This confluence of new technologies promises to usher in a new era for the development of high-quality models from multiple rare tumor types. Looking ahead, it will be of great interest whether new online patient engagement strategies can facilitate the acquisition of fresh tumor samples for rare cancer types to further accelerate model generation.
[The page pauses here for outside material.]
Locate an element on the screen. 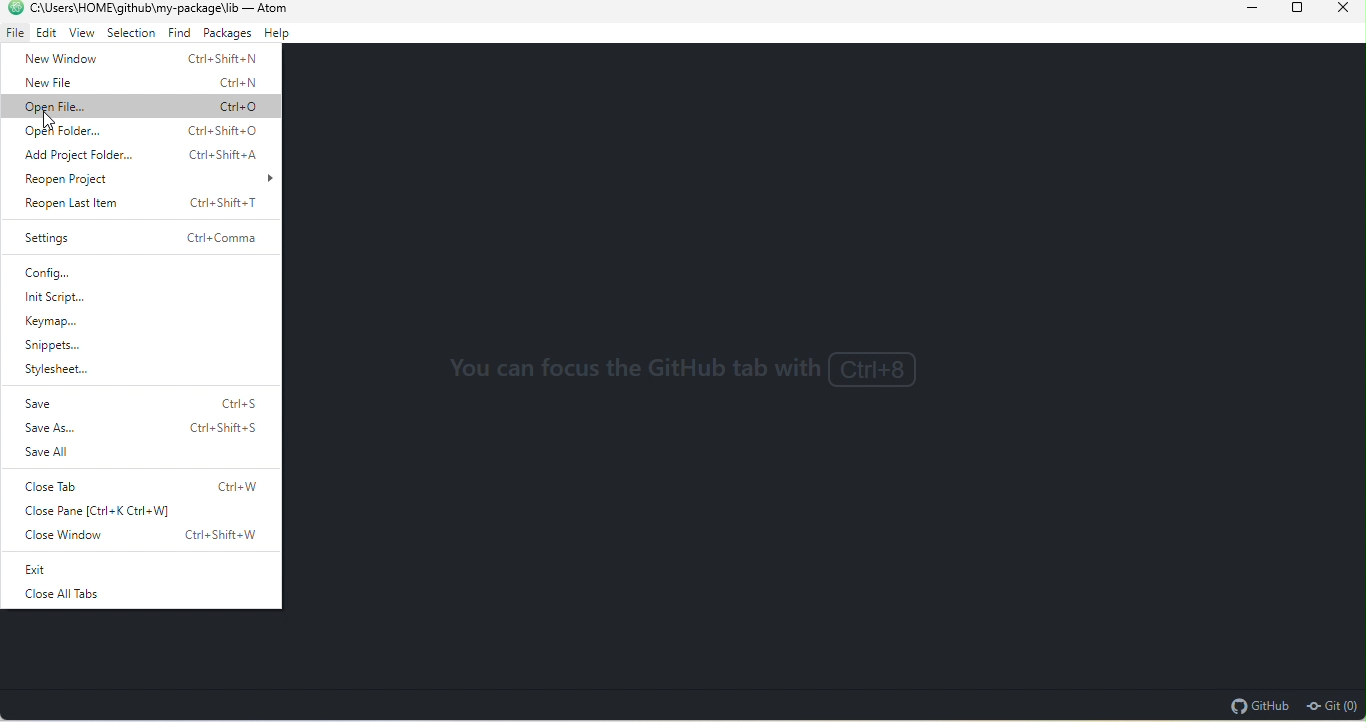  file is located at coordinates (14, 34).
New Functional Screening Tools to Map Rare Cancer Dependencies

Functional experiments using patient-derived models represent an important approach to help interpret the cancer genome with respect to dependencies. In some cases, individual tumors harbor large numbers of somatic mutations (Lawrence et al., 2013), rendering it difficult to determine which mutations enhance fitness during tumor initiation or maintenance. In addition, some mutations are presently challenging to modulate with small molecules, such as those in transcription factor genes or those that have loss-of-function effects. As such, the sequencing of rare cancers may be insufficient to nominate tractable therapeutic targets.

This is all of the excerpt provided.